To do
Give all of the records again precisely, excluding whatever pictures they contain.

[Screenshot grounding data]
- Opening Delimiter -
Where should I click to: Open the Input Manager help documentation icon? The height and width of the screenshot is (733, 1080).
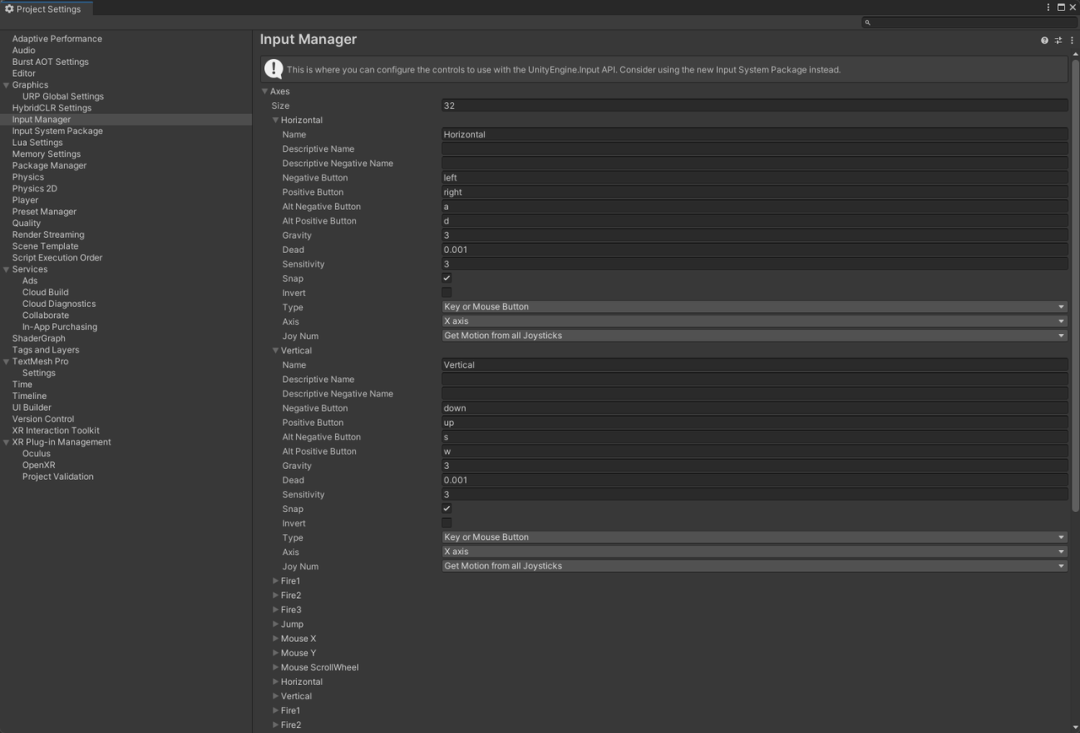pos(1044,40)
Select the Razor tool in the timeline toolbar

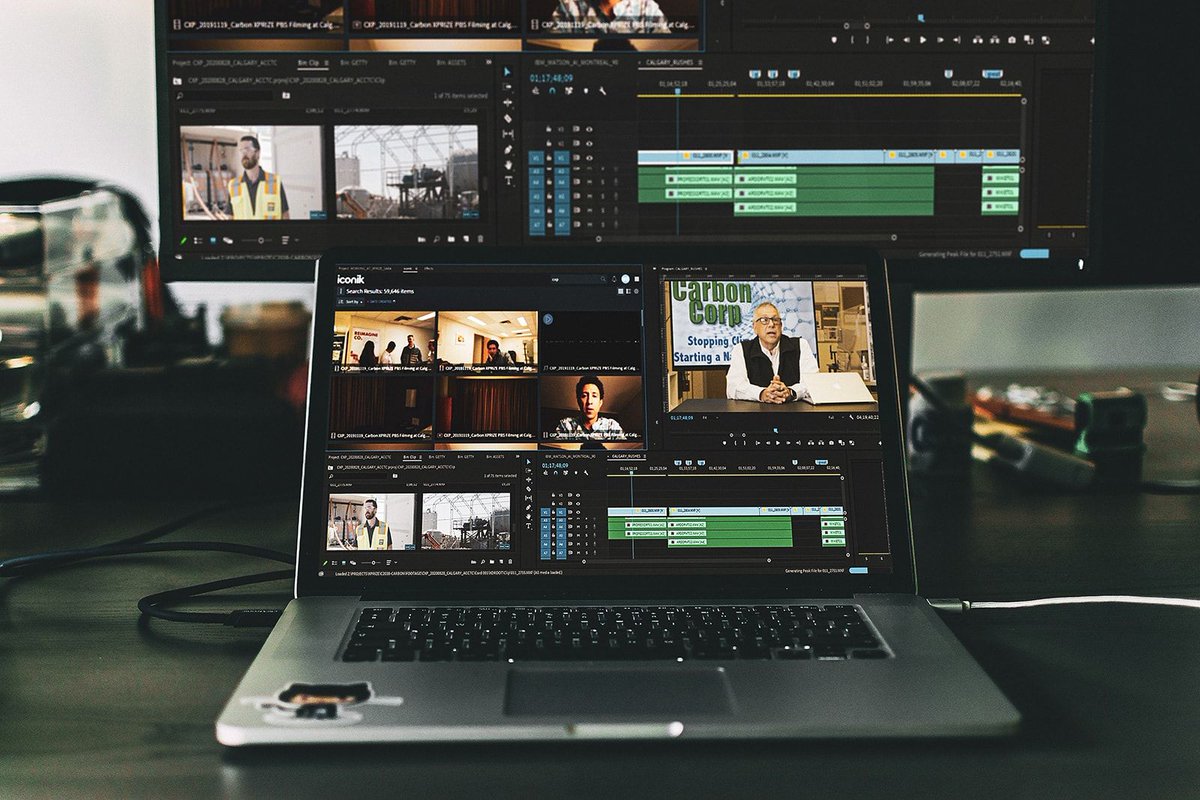[528, 505]
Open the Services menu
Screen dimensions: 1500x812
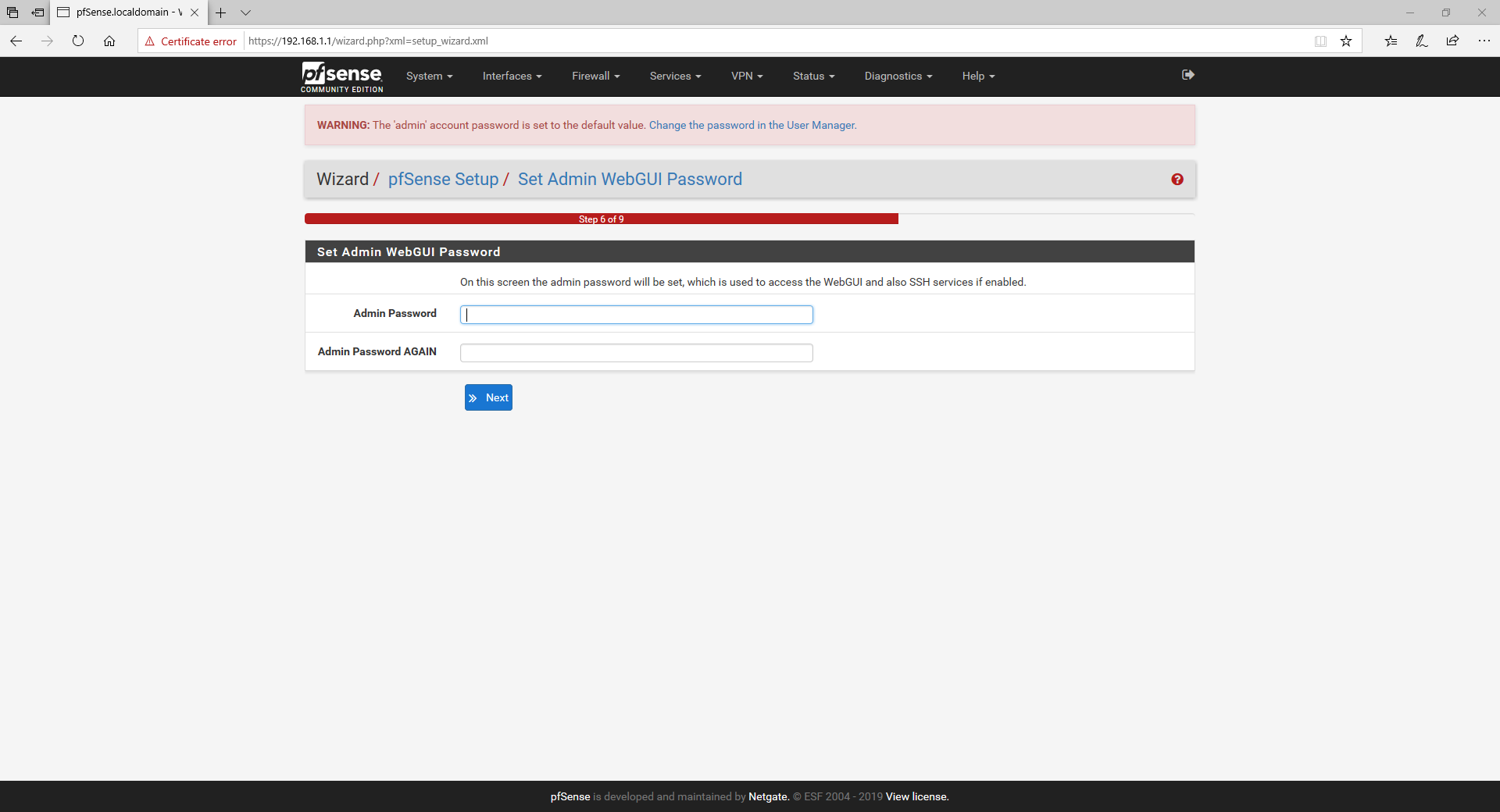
- Closing Delimiter -
Answer for the task
Where should I click to: Open the Input Manager help documentation icon? The height and width of the screenshot is (733, 1080).
pos(1044,40)
Select the Razor tool in the timeline toolbar

[528, 505]
Open the Services menu
Screen dimensions: 1500x812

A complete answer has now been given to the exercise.